Speaking of monsters, there’s a decent variety in the demo: from shambling zombies and angry skeletal warriors to acid-spewing one-eyed bats and large, lunging lizard-things. Sadly the AI is basic and its easy to outmaneuver them by just strafing around them, whacking away with a sword till they drop. Things can get a bit messy when there’s a large mob of creepies, but the environments are often spacious enough to allow keeping a distance. On that note, the enemies are more aggressive after the patch. Also, pickable drops from boxes or just placed around the world help replenish ammo, mana (for casting spells) and HP.
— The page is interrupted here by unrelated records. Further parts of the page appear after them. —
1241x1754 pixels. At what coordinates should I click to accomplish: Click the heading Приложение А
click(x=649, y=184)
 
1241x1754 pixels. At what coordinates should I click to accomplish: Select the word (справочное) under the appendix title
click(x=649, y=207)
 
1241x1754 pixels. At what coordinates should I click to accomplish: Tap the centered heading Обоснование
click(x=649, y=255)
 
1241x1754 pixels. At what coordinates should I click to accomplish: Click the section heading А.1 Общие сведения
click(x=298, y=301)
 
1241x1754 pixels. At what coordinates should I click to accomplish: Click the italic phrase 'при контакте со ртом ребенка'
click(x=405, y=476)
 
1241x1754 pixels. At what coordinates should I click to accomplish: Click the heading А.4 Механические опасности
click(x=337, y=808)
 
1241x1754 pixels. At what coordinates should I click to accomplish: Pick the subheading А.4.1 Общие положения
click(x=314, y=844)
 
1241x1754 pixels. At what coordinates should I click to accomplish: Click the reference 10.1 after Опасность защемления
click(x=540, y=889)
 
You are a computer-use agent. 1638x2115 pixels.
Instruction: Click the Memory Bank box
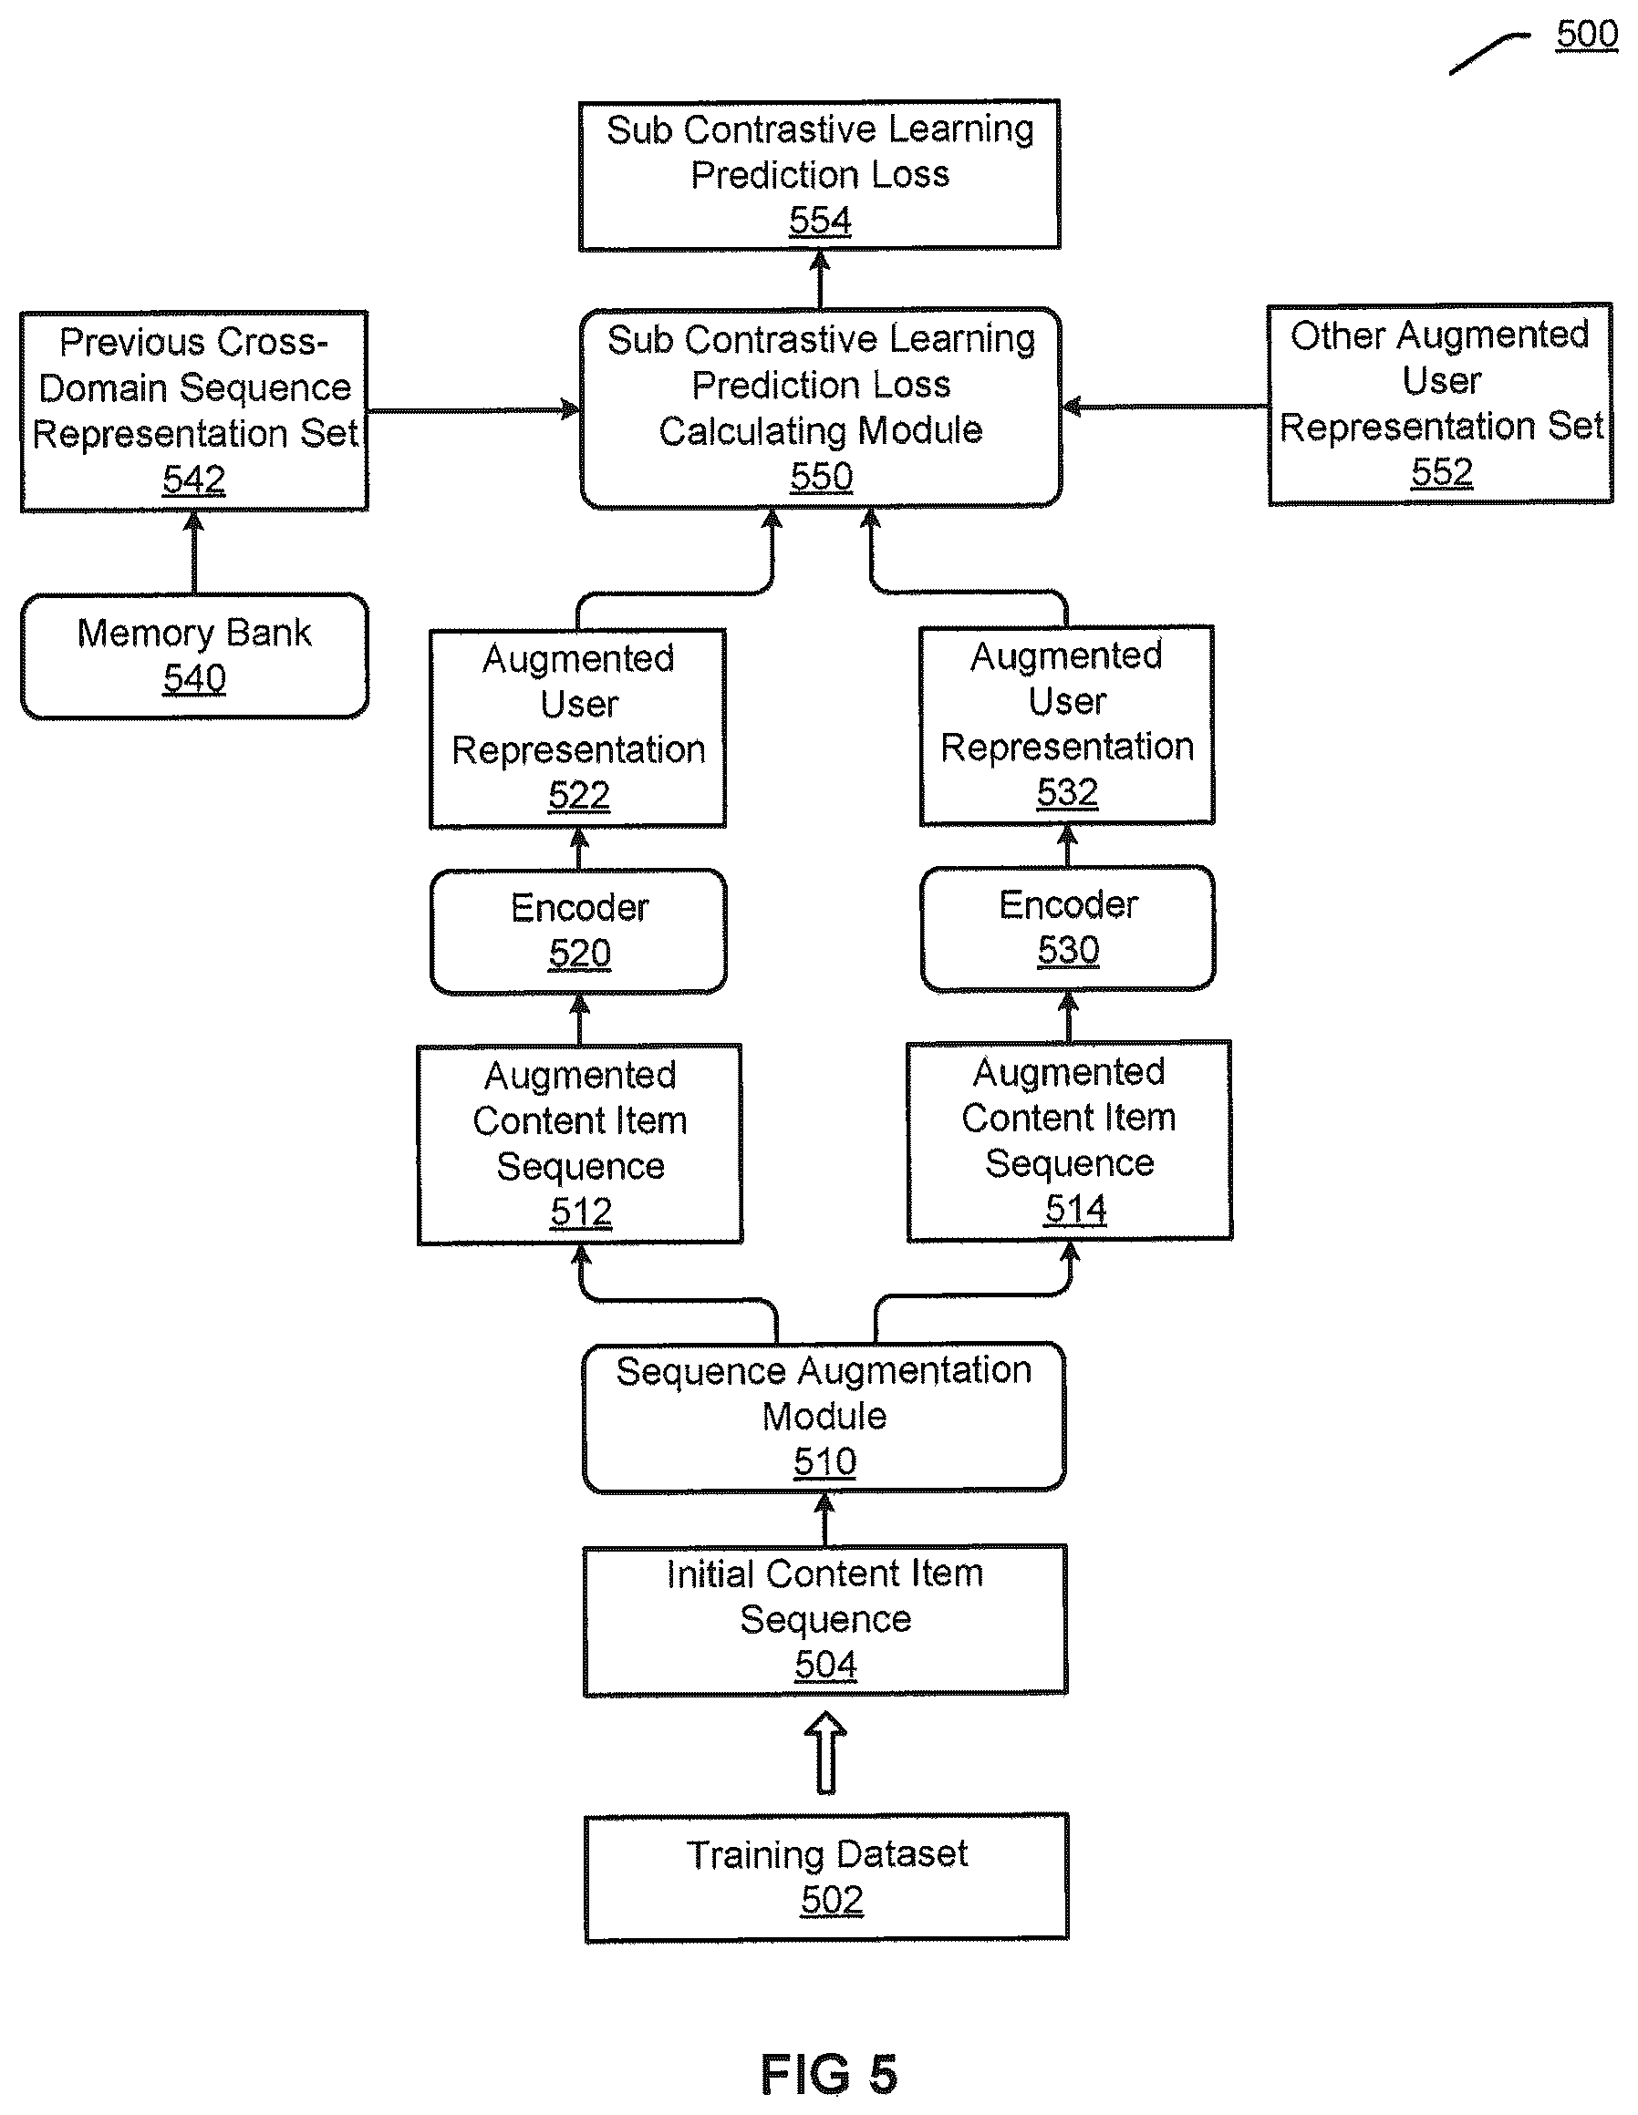pyautogui.click(x=194, y=655)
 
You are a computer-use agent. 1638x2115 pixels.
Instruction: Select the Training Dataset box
pyautogui.click(x=826, y=1877)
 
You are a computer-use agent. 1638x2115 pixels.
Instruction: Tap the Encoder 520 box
pyautogui.click(x=578, y=931)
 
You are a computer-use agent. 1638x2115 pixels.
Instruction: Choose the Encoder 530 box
pyautogui.click(x=1067, y=928)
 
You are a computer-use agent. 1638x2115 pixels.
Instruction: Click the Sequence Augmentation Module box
pyautogui.click(x=824, y=1416)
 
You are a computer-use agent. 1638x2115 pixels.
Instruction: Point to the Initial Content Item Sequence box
pyautogui.click(x=825, y=1619)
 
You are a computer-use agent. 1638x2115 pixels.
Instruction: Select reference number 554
pyautogui.click(x=820, y=221)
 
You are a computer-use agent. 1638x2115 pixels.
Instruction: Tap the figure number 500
pyautogui.click(x=1587, y=35)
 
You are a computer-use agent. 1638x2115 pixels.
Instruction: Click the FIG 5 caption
pyautogui.click(x=828, y=2073)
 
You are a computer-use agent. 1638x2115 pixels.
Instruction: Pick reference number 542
pyautogui.click(x=193, y=480)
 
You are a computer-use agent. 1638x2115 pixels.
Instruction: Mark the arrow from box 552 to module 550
pyautogui.click(x=1166, y=407)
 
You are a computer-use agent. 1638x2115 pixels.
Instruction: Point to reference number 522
pyautogui.click(x=579, y=795)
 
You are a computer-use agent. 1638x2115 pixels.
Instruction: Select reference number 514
pyautogui.click(x=1075, y=1209)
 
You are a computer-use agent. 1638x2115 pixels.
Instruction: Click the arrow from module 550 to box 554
pyautogui.click(x=821, y=279)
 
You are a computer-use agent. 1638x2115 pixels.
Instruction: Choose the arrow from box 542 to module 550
pyautogui.click(x=474, y=410)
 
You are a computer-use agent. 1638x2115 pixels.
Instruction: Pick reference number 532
pyautogui.click(x=1067, y=792)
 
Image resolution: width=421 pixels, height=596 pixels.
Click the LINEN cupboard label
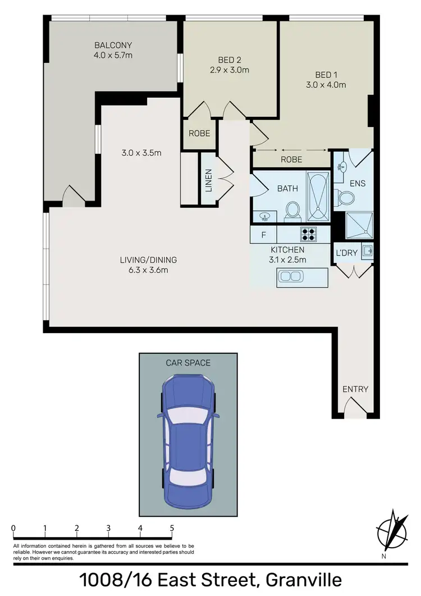[x=208, y=180]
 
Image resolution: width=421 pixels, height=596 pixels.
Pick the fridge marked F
[x=264, y=234]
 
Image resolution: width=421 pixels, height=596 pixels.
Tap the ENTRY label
[x=355, y=389]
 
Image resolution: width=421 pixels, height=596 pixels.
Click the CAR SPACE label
[x=188, y=363]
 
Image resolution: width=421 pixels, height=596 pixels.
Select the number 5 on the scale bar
[x=172, y=527]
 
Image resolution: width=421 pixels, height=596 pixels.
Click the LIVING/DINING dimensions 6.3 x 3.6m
[x=148, y=270]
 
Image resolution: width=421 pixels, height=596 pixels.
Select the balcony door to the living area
[x=73, y=195]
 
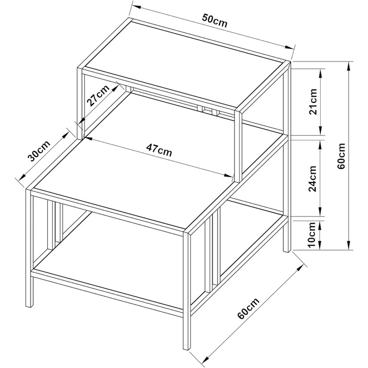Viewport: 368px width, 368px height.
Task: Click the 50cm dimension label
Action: (215, 21)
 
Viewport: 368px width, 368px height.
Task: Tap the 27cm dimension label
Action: (98, 96)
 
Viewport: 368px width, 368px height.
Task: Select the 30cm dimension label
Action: (39, 151)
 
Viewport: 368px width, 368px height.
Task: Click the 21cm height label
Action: (313, 102)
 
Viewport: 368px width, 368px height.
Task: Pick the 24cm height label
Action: (313, 179)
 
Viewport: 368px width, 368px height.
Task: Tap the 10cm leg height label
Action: (312, 235)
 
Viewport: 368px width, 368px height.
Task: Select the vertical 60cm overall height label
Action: (341, 156)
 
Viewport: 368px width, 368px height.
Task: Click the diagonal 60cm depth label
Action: (248, 308)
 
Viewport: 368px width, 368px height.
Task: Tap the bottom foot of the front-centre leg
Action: (187, 348)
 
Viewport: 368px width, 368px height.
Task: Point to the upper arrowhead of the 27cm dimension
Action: (115, 88)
The priest can run, climb and even swim/dive; overall he controls fluidly with little to no problems. The game’s UI elements allow tracking HP, mana, stamina (post-patch) and a hotbar to which items can be bound to – unfortunately, swapping between items between the inventory and hotbar is more cumbersome than it should be due the Resident Evil 4-like grid system. This often brings the fast paced combat scenarios to a crawl, if not a screeching halt.
- Visuals & Sound:
Developed on Unreal Engine 4, Graven does a stellar job of emulating the look and feel of a game right out of the 90s, what with its visual blur of greens and browns. Low poly models, roughly textured environments and the lighting all work in tandem to keep up the illusion. Atmospherically, it’s eerie from start to finish; it manages to instill a sense of awe as well as foreboding while the game’s ambient BGM loops throughout, only pierced by clank of the priest’s sword and the cries of the undead it just gutted.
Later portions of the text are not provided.